The Signals That Matter

First-time headgear
First-time blinkers or a visor — shown by the “1” suffix, e.g. b1 or v1 — can sharpen a horse up, and from a strong yard it signals the trainer believes there is more to come. But the angle is well known and largely priced in, so treat it as a clue to intent rather than a standalone bet.
Jockey booking
When a top jockey is booked for a horse that normally runs with a less experienced rider, it is a statement of intent. Jockey changes — particularly upgrades — are one of the most overlooked signals on the racecard. The yard is investing in the best available rider for a reason.
Weight carried vs OR
If a horse’s carried weight is lower than its OR would suggest, it is benefiting from allowances — a jockey’s claim, the weight-for-age scale, or penalties that others carry. A horse effectively running below its rating has a built-in advantage the racecard reveals.
Days since last run
The card shows days since the last start. A horse reappearing within 7–14 days is being campaigned aggressively — the yard sees an opportunity and is not waiting. Combined with a win last time, a quick return is a signal of intent: race again before the handicapper reassesses.

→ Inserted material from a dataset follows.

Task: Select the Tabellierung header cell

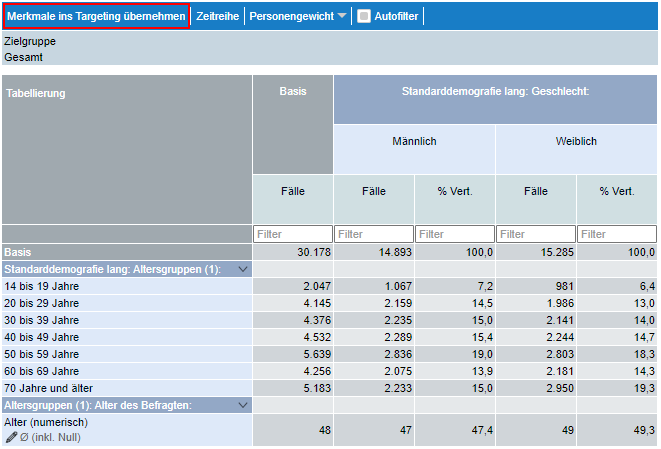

Reading a Full Runner Line

Decoding columns in isolation is one thing; reading a whole line in order is where it comes together. Take a single Flat handicap runner, left to right, exactly as the card prints it:

4 (12) 432-21  BAY COLT (3)  9-7  OR 82 RPR 88 TS 79  A Trainer  J Smith (3)  b1

Read in sequence, that line says: cloth number 4, so the fourth-highest weight in the handicap; drawn in stall (12), a wide draw to check against the course’s draw bias; form 432-21 — fourth, third, second last season, then a win and a second this season, an improving profile across the break. The horse is a three-year-old colt carrying 9st 7lb.

The ratings read OR 82 (the handicap mark), RPR 88 (the Post rates it better than its official mark — a horse the handicapper may not have caught) and TS 79 (a solid but not standout time figure). The jockey, J Smith, claims (3), knocking 3lb off the weight — so the horse effectively races off less than its 9-7. Finally b1: first-time blinkers. Put together, the line describes a progressive three-year-old, possibly ahead of its mark, with a claimer’s allowance and a positive equipment change — but a wide draw to forgive. Every figure earned its place; none of it was on the bare odds.

For how Official Ratings and weights interact, see what is a handicap race. For how class shapes the quality of form, see race class levels explained, and for the wider series start at the betting guide hub.

Common Questions

Read them right to left, with the most recent run on the right. The numbers 1–9 are finishing positions and 0 means the horse finished outside the top nine. A hyphen marks a season break — figures to its left were run last season — and a forward slash marks a longer gap, such as a missed season.

b is blinkers, v a visor, p cheekpieces, h a hood and t a tongue-tie. A number after the letter, such as b1, means the horse is wearing that equipment for the first time, which is often a signal the trainer is trying to sharpen it up.

The draw is the horse’s starting stall number, shown in brackets after its name on Flat races only — there is no draw over jumps. On courses with a pronounced draw bias it can have a real effect on a horse’s chance, especially in big-field sprints.

OR is the BHA’s official handicap mark, used to frame the weights. RPR is the Racing Post’s own rating of how well the horse has run, a guide to ability. TS (Topspeed) rates the time the horse clocked, adjusted for ground and distance. A real card shows all three side by side.

It is the rider’s claim — a weight allowance for an inexperienced apprentice on the Flat or conditional over jumps. It is usually 3, 5 or 7lb as the win tally rises, with up to 10lb available to the least experienced conditionals, and it is deducted from the weight the horse carries.

CD marks a course-and-distance winner — the horse has won at this track and over today’s trip. C alone means a course winner and D a distance winner. CD is one of the more reliable positives on the card, because the horse has already proven it handles exactly what the race asks.